[AVAILABLE RECORDS Boundary: Start]

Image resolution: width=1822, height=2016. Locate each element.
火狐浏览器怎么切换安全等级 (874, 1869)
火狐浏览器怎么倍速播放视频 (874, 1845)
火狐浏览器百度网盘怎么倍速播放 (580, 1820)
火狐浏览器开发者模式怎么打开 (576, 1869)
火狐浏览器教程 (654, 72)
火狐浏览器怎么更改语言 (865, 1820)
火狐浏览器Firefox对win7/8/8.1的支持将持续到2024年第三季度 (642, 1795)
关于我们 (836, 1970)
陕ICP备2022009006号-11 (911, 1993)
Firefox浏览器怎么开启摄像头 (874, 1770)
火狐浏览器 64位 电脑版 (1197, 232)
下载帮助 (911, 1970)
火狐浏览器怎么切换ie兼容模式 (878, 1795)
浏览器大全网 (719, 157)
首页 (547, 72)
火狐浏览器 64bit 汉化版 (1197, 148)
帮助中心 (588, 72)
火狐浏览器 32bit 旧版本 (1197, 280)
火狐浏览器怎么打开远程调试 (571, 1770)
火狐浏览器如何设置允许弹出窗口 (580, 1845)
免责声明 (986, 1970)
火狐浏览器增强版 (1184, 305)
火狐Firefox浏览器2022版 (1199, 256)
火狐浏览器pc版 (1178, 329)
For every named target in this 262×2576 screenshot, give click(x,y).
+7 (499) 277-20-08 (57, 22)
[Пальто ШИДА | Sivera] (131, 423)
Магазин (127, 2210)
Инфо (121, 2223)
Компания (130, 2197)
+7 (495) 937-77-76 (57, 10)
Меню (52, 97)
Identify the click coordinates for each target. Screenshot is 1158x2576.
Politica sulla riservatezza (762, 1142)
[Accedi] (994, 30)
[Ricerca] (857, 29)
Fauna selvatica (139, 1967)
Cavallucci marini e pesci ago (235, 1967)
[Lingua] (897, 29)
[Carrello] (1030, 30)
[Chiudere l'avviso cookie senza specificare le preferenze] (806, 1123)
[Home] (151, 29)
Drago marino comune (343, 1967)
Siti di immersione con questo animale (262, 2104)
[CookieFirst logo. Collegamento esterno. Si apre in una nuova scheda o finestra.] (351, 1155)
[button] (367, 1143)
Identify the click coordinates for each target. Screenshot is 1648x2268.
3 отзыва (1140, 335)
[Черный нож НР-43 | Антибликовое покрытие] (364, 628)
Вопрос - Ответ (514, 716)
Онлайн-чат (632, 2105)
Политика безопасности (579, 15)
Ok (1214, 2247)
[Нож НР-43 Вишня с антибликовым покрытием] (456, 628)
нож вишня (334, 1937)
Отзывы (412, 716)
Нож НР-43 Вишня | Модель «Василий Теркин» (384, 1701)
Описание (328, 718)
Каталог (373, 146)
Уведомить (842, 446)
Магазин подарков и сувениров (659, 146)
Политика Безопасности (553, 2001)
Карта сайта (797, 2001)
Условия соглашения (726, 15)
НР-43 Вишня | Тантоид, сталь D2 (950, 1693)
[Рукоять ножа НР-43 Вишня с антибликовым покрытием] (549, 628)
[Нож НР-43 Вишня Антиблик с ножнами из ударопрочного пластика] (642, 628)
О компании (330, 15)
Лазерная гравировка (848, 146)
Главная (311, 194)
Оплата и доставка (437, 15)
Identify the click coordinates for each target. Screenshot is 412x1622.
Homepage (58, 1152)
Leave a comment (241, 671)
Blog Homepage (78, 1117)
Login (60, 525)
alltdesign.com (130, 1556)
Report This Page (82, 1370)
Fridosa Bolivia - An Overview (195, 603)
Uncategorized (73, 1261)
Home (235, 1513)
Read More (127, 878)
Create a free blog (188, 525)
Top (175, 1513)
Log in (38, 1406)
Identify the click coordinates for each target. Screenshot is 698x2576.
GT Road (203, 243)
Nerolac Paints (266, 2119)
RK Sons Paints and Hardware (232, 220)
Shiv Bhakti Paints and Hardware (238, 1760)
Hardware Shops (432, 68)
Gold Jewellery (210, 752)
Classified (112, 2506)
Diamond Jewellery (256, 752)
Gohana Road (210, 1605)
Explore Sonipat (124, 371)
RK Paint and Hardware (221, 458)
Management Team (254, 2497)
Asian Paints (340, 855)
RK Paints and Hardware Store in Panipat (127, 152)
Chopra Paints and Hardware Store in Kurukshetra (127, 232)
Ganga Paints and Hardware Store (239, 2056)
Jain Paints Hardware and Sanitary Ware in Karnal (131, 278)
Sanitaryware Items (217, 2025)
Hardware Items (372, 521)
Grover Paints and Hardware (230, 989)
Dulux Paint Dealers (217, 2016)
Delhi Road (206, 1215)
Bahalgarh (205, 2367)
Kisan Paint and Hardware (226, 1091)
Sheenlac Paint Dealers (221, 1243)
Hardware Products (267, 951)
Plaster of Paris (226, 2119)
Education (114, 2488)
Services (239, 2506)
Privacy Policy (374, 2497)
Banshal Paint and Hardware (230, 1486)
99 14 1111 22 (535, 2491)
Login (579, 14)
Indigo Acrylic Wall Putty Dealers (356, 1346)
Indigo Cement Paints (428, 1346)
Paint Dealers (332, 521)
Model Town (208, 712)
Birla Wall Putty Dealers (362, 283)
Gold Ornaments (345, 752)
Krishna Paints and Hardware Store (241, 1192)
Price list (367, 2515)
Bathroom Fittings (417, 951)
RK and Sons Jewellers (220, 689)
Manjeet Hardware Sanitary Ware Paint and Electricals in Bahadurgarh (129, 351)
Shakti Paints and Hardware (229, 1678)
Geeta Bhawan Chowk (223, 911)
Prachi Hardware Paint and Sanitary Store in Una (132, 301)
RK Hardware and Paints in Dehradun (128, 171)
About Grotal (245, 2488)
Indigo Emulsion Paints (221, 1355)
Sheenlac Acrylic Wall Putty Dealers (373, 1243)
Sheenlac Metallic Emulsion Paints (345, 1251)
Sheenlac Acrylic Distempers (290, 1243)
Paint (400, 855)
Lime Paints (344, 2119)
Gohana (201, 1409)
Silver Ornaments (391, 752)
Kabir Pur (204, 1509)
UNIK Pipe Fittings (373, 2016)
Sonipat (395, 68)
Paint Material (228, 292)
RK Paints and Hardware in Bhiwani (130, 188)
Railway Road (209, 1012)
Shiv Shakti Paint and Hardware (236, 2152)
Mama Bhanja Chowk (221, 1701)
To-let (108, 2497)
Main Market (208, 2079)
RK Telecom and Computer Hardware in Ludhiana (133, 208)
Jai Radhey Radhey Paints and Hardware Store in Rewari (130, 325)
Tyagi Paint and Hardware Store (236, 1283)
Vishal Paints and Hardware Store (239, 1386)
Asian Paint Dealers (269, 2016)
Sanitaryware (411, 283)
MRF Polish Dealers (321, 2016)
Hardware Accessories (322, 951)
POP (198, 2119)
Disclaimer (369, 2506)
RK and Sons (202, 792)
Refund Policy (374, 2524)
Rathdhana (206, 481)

[AVAILABLE RECORDS Boundary: End]

AIM OF THE TASK >> Copy out, word for word, the part of the entries above that begins at the line with "НР-43 Вишня | Тантоид, сталь D2 (950, 1693)" and ends at the line with "Gohana Road (210, 1605)", including both.

ANSWER FOR THIS EXERCISE >>
НР-43 Вишня | Тантоид, сталь D2 (950, 1693)
[Рукоять ножа НР-43 Вишня с антибликовым покрытием] (549, 628)
[Нож НР-43 Вишня Антиблик с ножнами из ударопрочного пластика] (642, 628)
О компании (330, 15)
Лазерная гравировка (848, 146)
Главная (311, 194)
Оплата и доставка (437, 15)
Identify the click coordinates for each target. Screenshot is 412x1622.
Homepage (58, 1152)
Leave a comment (241, 671)
Blog Homepage (78, 1117)
Login (60, 525)
alltdesign.com (130, 1556)
Report This Page (82, 1370)
Fridosa Bolivia - An Overview (195, 603)
Uncategorized (73, 1261)
Home (235, 1513)
Read More (127, 878)
Create a free blog (188, 525)
Top (175, 1513)
Log in (38, 1406)
Identify the click coordinates for each target. Screenshot is 698x2576.
GT Road (203, 243)
Nerolac Paints (266, 2119)
RK Sons Paints and Hardware (232, 220)
Shiv Bhakti Paints and Hardware (238, 1760)
Hardware Shops (432, 68)
Gold Jewellery (210, 752)
Classified (112, 2506)
Diamond Jewellery (256, 752)
Gohana Road (210, 1605)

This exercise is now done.